Do publishers of print books have a future? According to Ronny Golan, CEO and founder of BookPulse, they do — but only if they marshal social networking to give themselves more power. “Publishers need to learn to become marketers in the digital age, and that is done today through social media, especially Facebook,” said Golan.
Bookpulse aims to do exactly that. While the book business is far from dead — according to the Association of American Publishers, sales of print books were up 3.6% in 2010 over the year before — publishers fear that the future does not belong to the printed word. E-book sales were up 164% during that period, and similar or greater growth is expected for 2011 when the numbers are tallied, thanks to the ever-growing popularity of iPads and Kindles.
It’s not the change in publishing medium from print to ebooks that portends trouble for publishers, but the business of ebooks. “Much of the publisher’s work has been made irrelevant in the digital age,” said Golan. “Their methods of marketing, sales, and distribution are designed to supply bookstores, and the book business, as we all know, has been completely upended by Amazon.”

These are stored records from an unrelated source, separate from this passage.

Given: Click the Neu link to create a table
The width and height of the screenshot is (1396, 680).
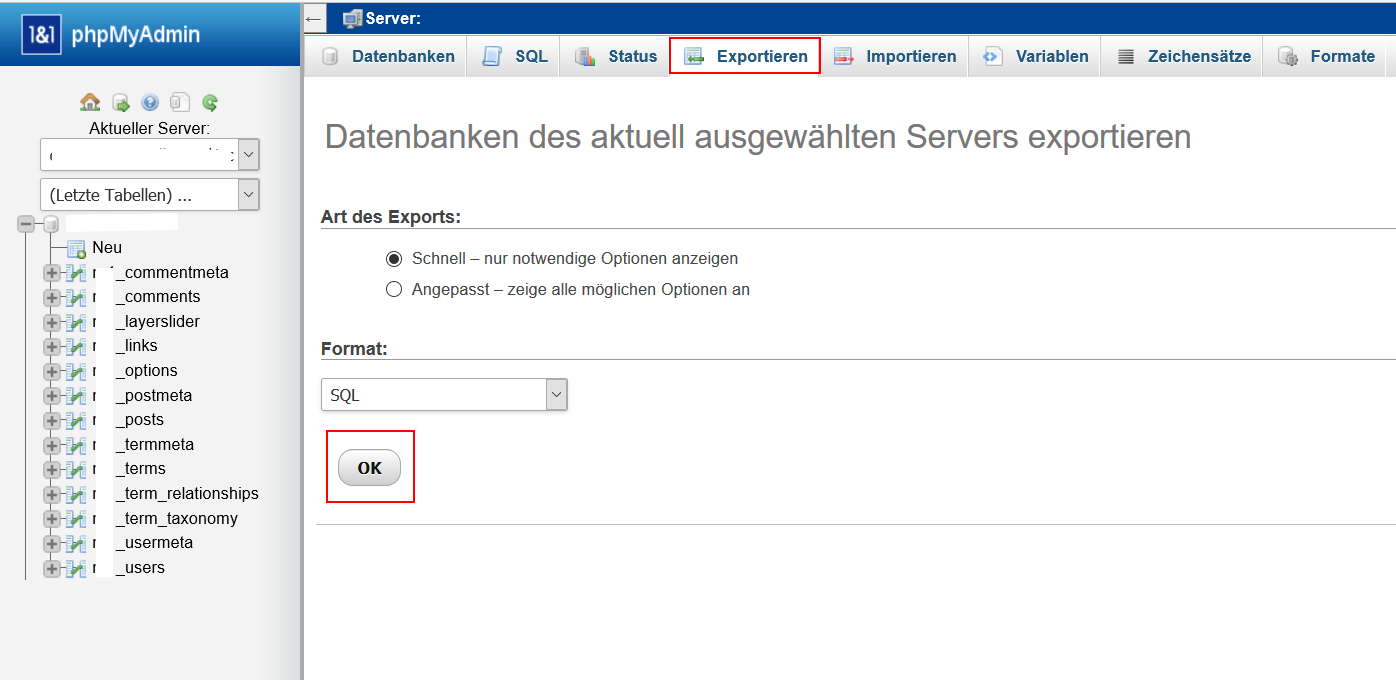Looking at the screenshot, I should [x=105, y=247].
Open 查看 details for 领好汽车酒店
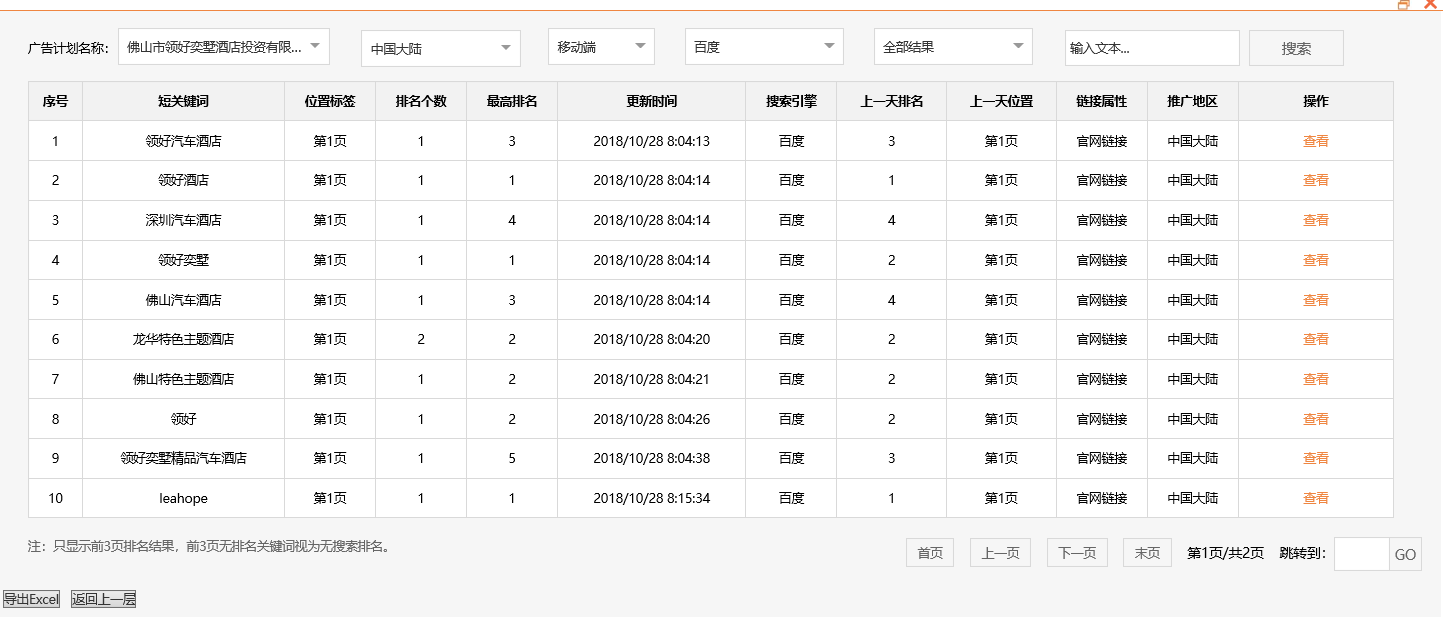1443x617 pixels. point(1316,140)
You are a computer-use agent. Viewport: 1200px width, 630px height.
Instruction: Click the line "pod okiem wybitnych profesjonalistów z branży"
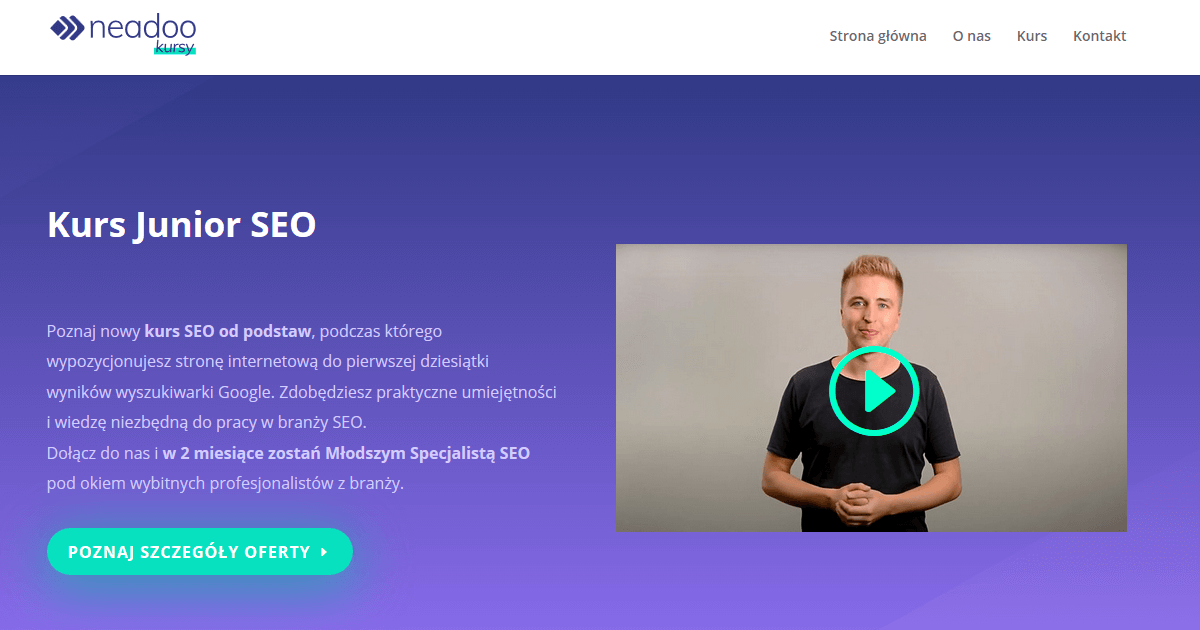tap(225, 483)
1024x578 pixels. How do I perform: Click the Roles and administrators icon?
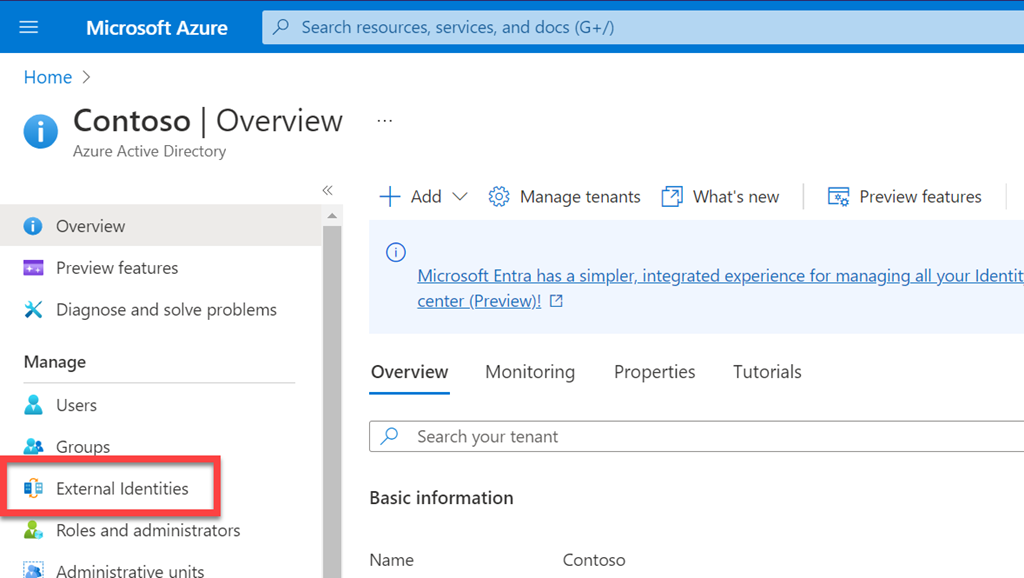pyautogui.click(x=34, y=531)
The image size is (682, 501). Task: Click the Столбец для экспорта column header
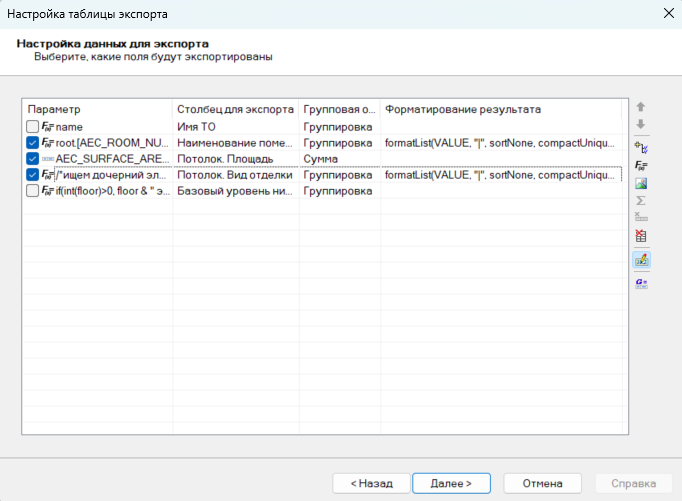235,108
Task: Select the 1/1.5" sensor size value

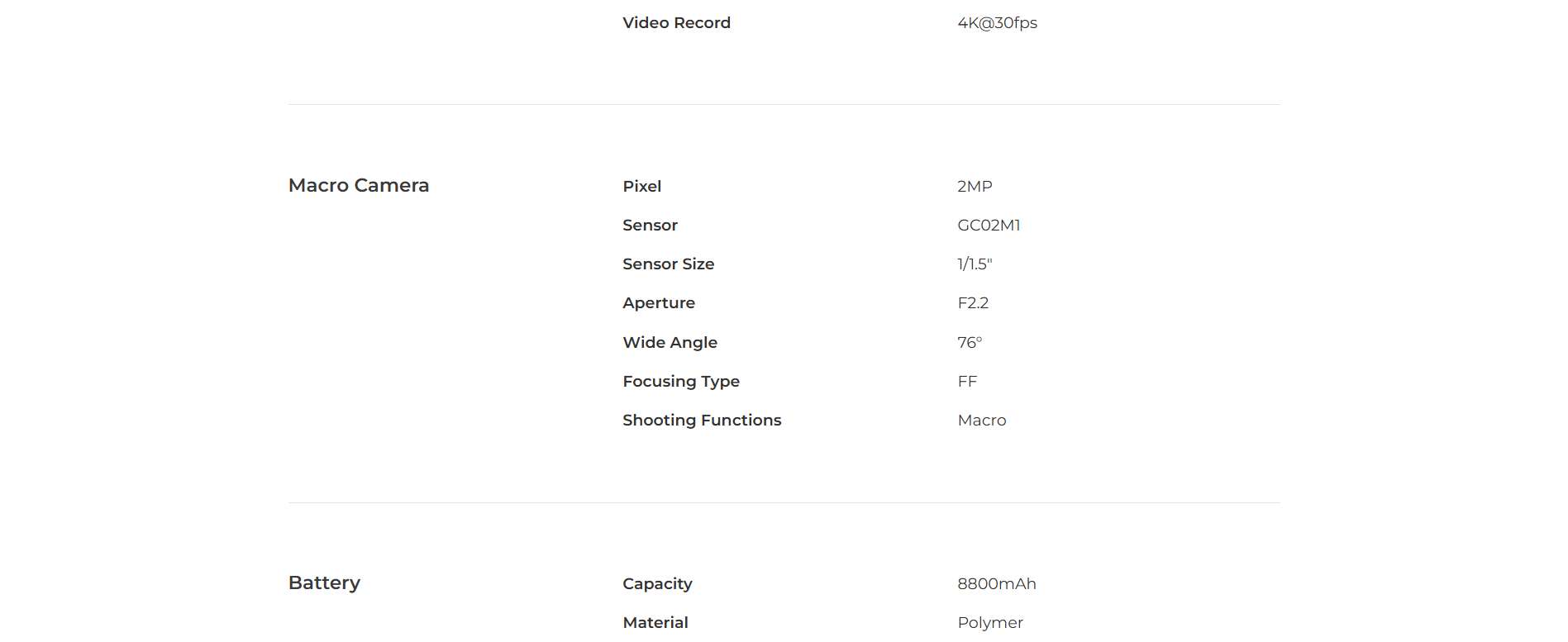Action: point(975,264)
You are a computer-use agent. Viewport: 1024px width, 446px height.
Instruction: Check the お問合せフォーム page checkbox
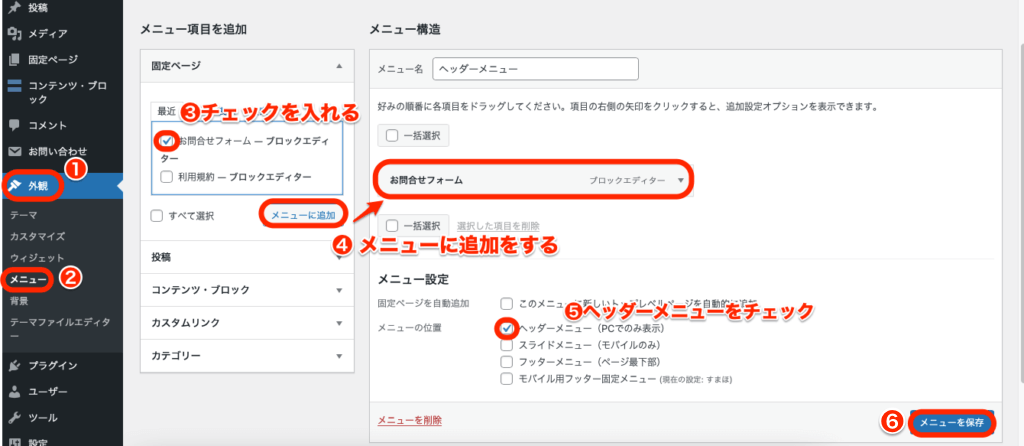pos(167,141)
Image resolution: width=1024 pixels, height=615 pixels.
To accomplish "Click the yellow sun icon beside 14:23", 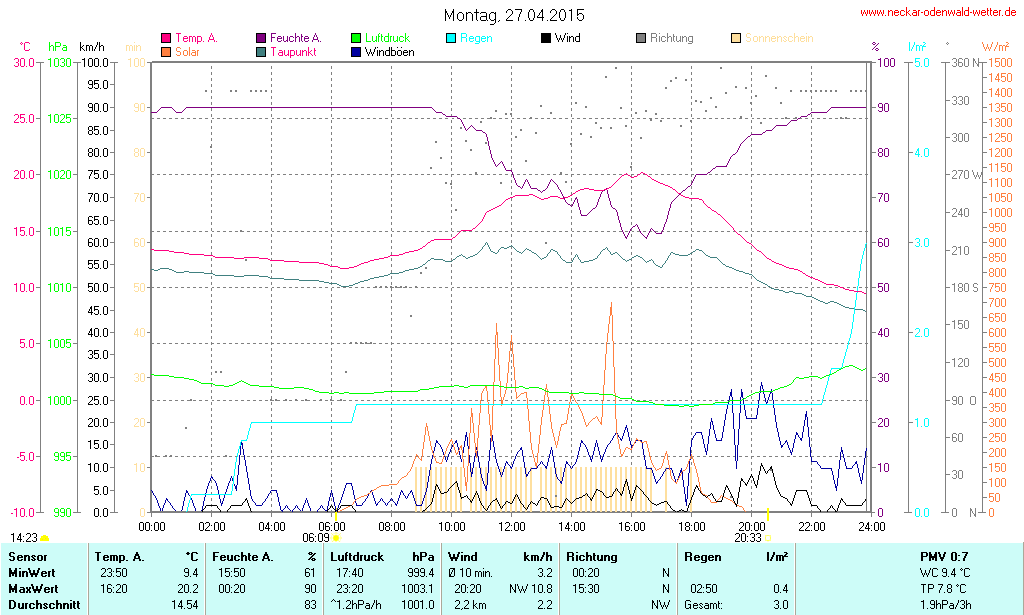I will coord(45,538).
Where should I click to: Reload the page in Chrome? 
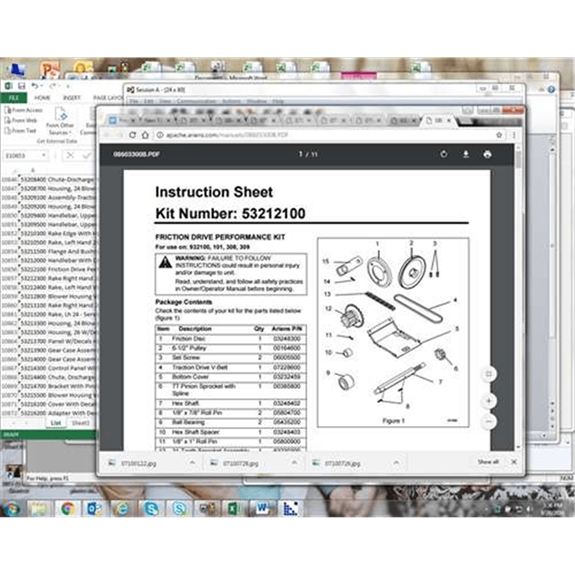[132, 135]
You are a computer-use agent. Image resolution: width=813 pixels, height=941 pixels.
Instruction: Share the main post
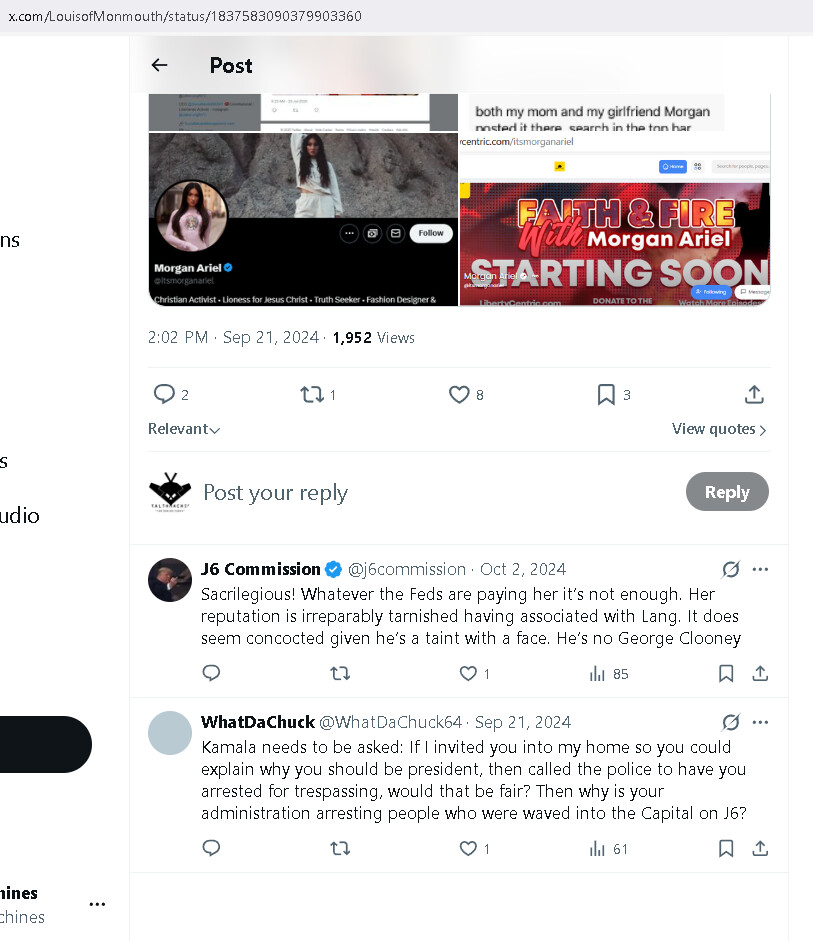click(754, 395)
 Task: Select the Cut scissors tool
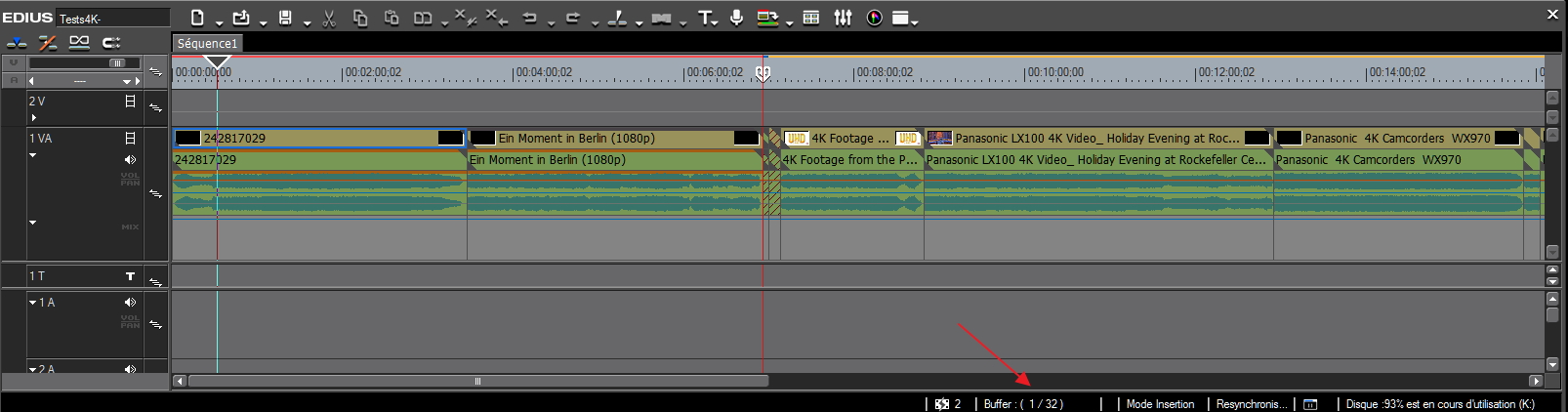tap(329, 18)
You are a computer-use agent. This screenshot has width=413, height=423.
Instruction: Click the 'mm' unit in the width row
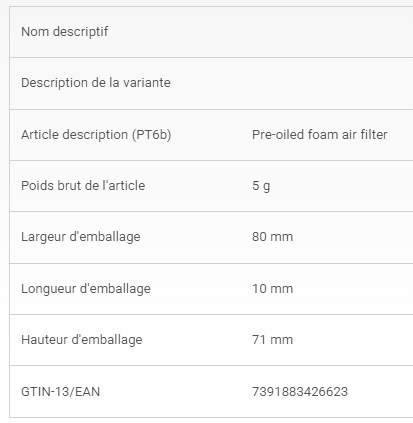282,237
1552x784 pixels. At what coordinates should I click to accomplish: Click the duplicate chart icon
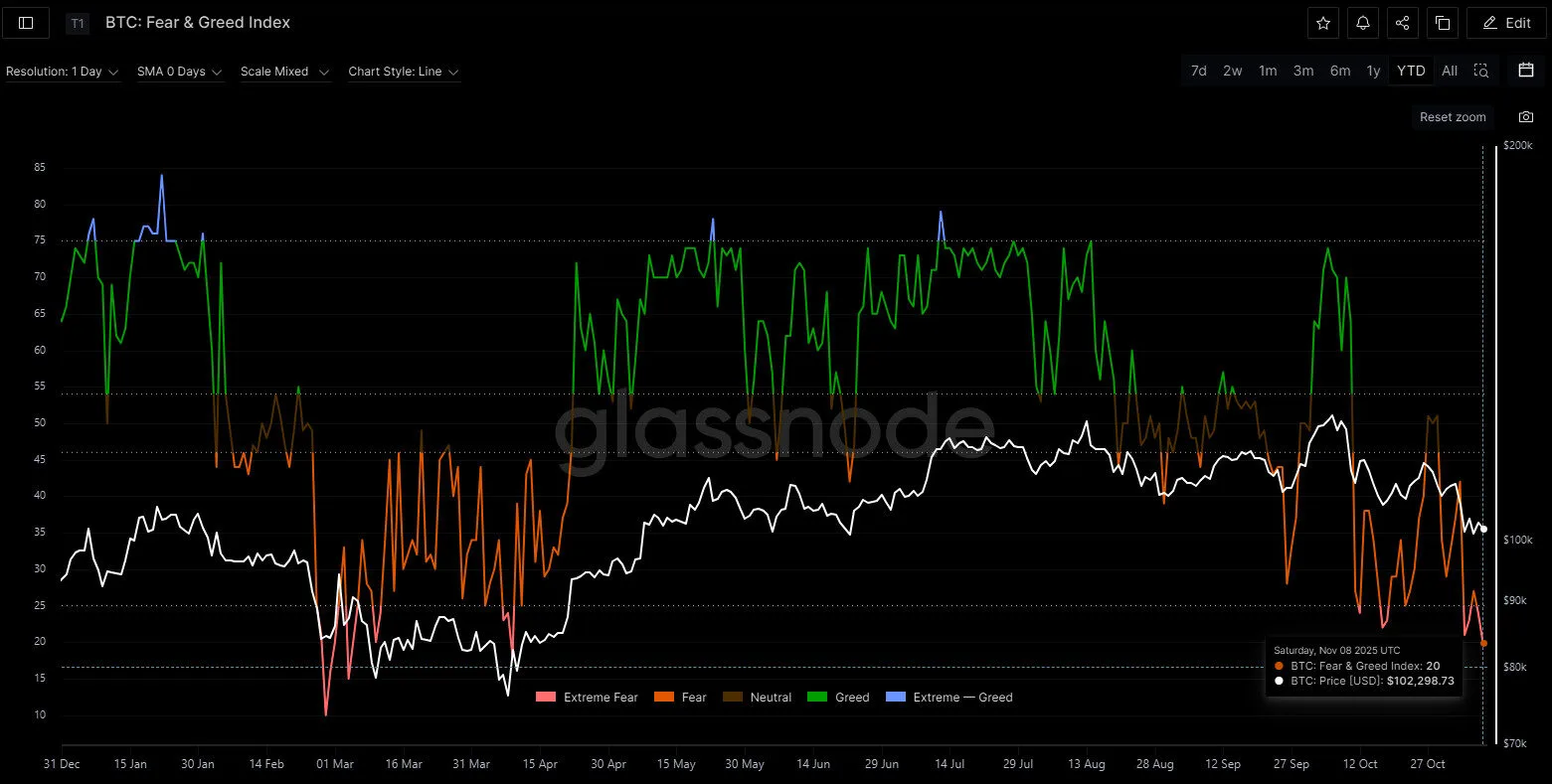tap(1443, 23)
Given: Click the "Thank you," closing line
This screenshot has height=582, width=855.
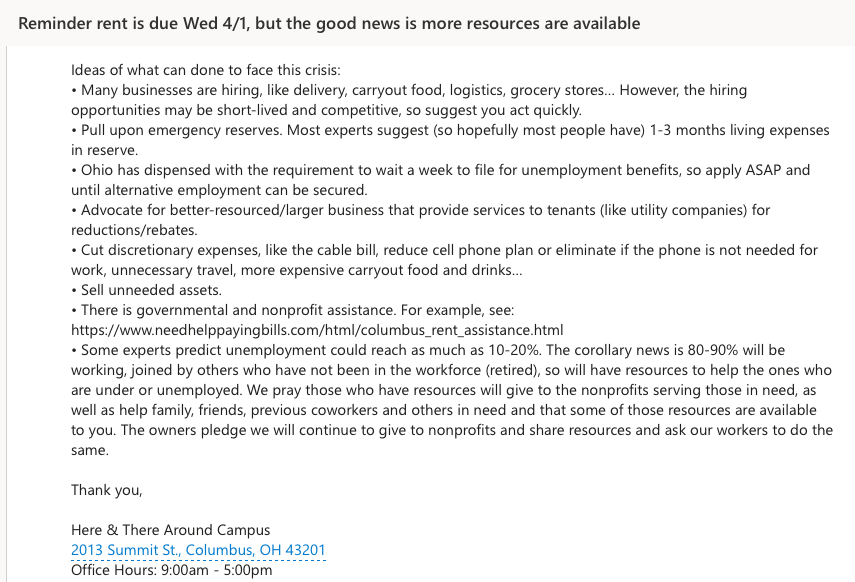Looking at the screenshot, I should point(107,490).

As more books are sold on Amazon, fewer are sold in bookstores – and publishers become more irrelevant, with their services in advertising, wholesale sales, marketing, and even editorial guidance duplicated at every level by online services. “Writers see how Amazon, for example, adds value to their work, but they don’t necessarily see how publishers do so anymore,” Golan said. Currently, Amazon — and Apple, which is building its own book distribution mechanism — still works with publishers, but the contract terms are far less generous than publishers have been used to. But eventually, Golan said, Amazon or Apple will open up their own publishing services, basically booking traditional publishers out of business.
Publishers of traditional print books may be down, but they’re not out, and Golan believes that Bookpulse can help restore their fortunes by leveraging the power of social media, specifically Facebook. “Selling in the digital age is largely about relationships — hence the phenomenon of companies opening Facebook pages for products and campaigns,” said Golan. “Why not do the same thing for books — and publishers? Publishers need to learn to become marketers in the digital age, and that is done today through social media, especially Facebook.” Doing so, he hopes, will t only allow them to promote specific books and authors; it will also help them interest readers in their back catalogs, breathing sales life into books that may be great, but have no chance of getting to the public’s attention.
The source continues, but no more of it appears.